Extract to read:
Indian Court Gives Death Sentences to 4 Men Involved in Rape, Murder of Woman

September 16, 2013 — Four men who were convicted of the gang rape and murder of a New Delhi, India, woman were sentenced to death by an Indian court on Friday, the AP/Contra Costa Times reports (Rawat/Daigle, AP/Contra Costa Times, 9/13).

The men had pleaded not guilty in February to all 13 charges against them, including gang rape, murder, kidnapping and conspiracy (Women's Health Policy Report, 2/5).

Judge Yogesh Khanna issued the decision, saying that the brutal attack "shocked the collective conscience" of the country. He added that in times "when crime against women is on the rise, the courts cannot turn a blind eye toward such gruesome crimes" (AP/Contra Costa Times, 9/13). After he signed the ruling, the judge broke the tip of the pen to signal that he hoped he would never again need to impose the sentence (McCarthy, "All Things Considered," NPR, 9/13).

The sentence must be confirmed by the country's High Court, and the men can appeal the case to both the High Court and the Supreme Court. They can also seek clemency from the president. India's Supreme Court allows the death penalty only in "the rarest of rare cases" but does not offer clarity on what constitutes such cases.

Stemming from pressure following the crime, the Congress party-led national government passed a series of reforms on sexual violence (AP/Contra Costa Times, 9/13). Among other provisions, the laws mandate that female police officers be present to help interview rape victims; allow the death penalty in cases where the victim dies or is left in a vegetative state; and make crimes such as voyeurism, stalking, acid attacks and sex trafficking punishable under criminal law (Women's Health Policy Report, 2/5).

The men's lawyer -- A.P. Singh -- said that Khanna gave "the death sentence under political pressure" and "the government's insistence."

Home Minister Sushilkumar Shinde applauded the ruling, saying that "the judge has set an example for anti-social elements that they would meet a similar fate if they committed such crimes" (AP/Contra Cost Times, 9/13).

Source data:

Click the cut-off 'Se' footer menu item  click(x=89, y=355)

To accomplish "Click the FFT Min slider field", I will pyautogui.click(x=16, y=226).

Exercise set:
1. Please rewrite the court-ruling report starting at "Indian Court Gives" and ending at "conspiracy (Women's Health Policy Report, 2/5).", putting "condemned" in place of "sentenced".
2. Answer these questions on the court-ruling report:
(a) Which judge issued the decision?
(b) How many charges had the men pleaded not guilty to in February?
(c) Who was the men's lawyer?

The results:
1.
Indian Court Gives Death Sentences to 4 Men Involved in Rape, Murder of Woman

September 16, 2013 — Four men who were convicted of the gang rape and murder of a New Delhi, India, woman were condemned to death by an Indian court on Friday, the AP/Contra Costa Times reports (Rawat/Daigle, AP/Contra Costa Times, 9/13).

The men had pleaded not guilty in February to all 13 charges against them, including gang rape, murder, kidnapping and conspiracy (Women's Health Policy Report, 2/5).

2.
(a) Judge Yogesh Khanna
(b) 13
(c) A.P. Singh